Alex Gonzalez was a pleasant surprise, and the Jays sold high on him in a deal for Yunel Escobar. Yunel ranks #13 among MLB SS since 2010 in fWAR since 2010. Escobar had a reputation, but played pretty well in between injuries. Then there was the eye-black incident, and the die was cast.

Taking advantage of a skittish Marlins front office was AA’s next move. The Jays traded Yunel Escobar (and others) for Jose Reyes and Emilio Bonifacio (and others) who rank #2 and #24, respectively, in fWAR among SS since 2010.

I’ve long been fascinated by this kind of stuff and I expect that there are some trivia buffs reading this, so here’s one for your memory bank. In the same genealogy of trades the Jays acquired both Jo-Jo Reyes and Jose Reyes.

Abracadabra! Hocus Pocus! Hocuscadabra? Abracapocus?

The Jays have upgraded substantially at SS since 2010. Think about the moves they’ve made: the magnitude of the upgrade is so great that a player with a slightly higher rank than Alex Gonzalez at SS since 2010 (i.e. Emilio Bonifacio) is now their back-up SS.

One of the problems the Jays faced in 2012 was a lack of depth. When injuries hit, they were forced to rely on aging star Omar Vizquel and rookie Adeiny Hechavarria. If Reyes gets hurt, then the Jays will be able to fall back on Emilio Bonifacio who, if fWAR is all it’s cracked up to be, contributes slightly more than Alex Gonzalez. Not only are they better at SS, but they’re also deeper. We shouldn’t forget Maicer Izturis here, too, but he looks to be the starting 2B.

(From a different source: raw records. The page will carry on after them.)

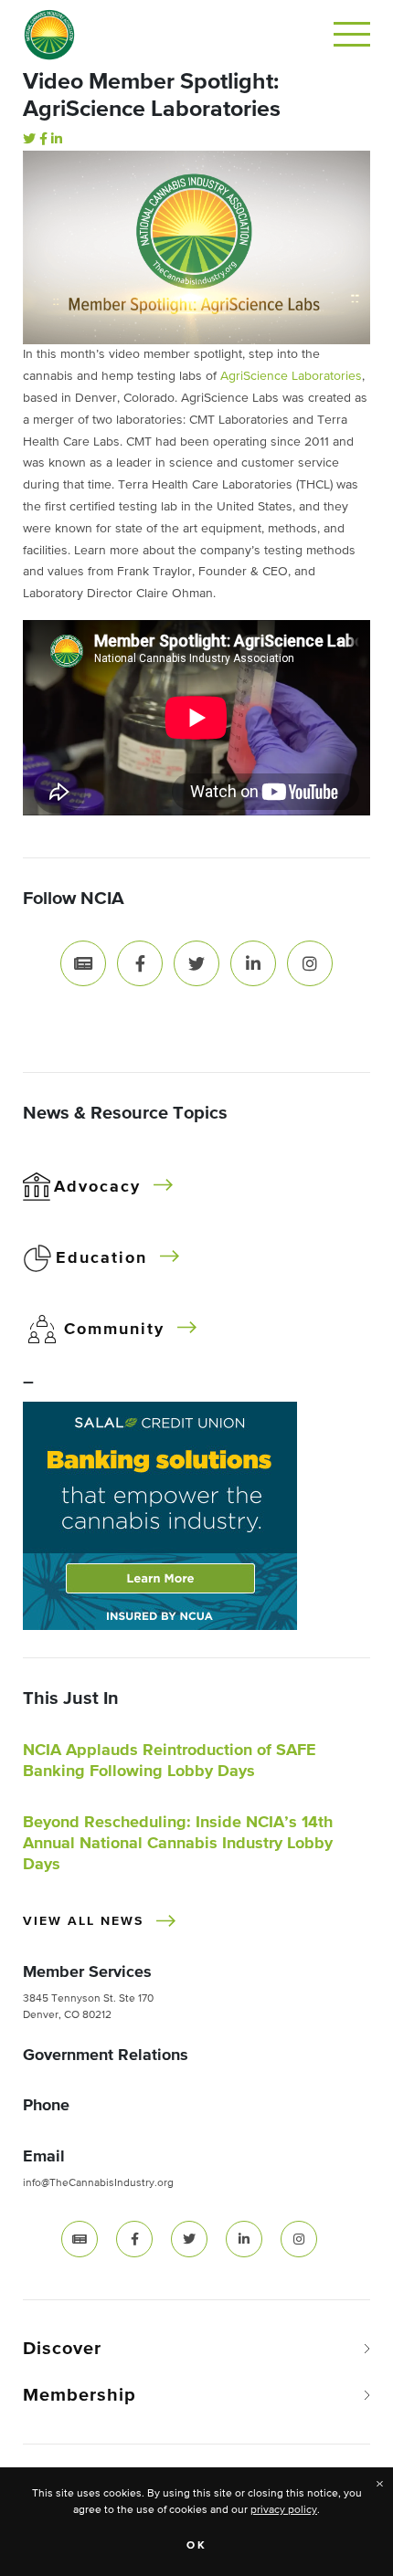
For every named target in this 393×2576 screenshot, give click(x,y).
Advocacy (97, 1187)
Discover (62, 2348)
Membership (79, 2395)
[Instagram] (310, 962)
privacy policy (283, 2510)
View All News (83, 1921)
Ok (196, 2545)
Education (101, 1258)
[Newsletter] (83, 962)
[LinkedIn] (56, 139)
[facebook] (134, 2239)
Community (114, 1329)
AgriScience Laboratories (291, 376)
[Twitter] (29, 139)
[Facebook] (43, 139)
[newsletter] (79, 2239)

In Transylvania 6-5000, Bugs Bunny mixed and matched magic words to get himself out of several tricky spots. In three short years, Alex Anthopoulos has mixed and matched major and minor league talent to acquire the top shortstop combination in Major League Baseball. I expect that will get them out of several tricky spots in 2013 (and beyond).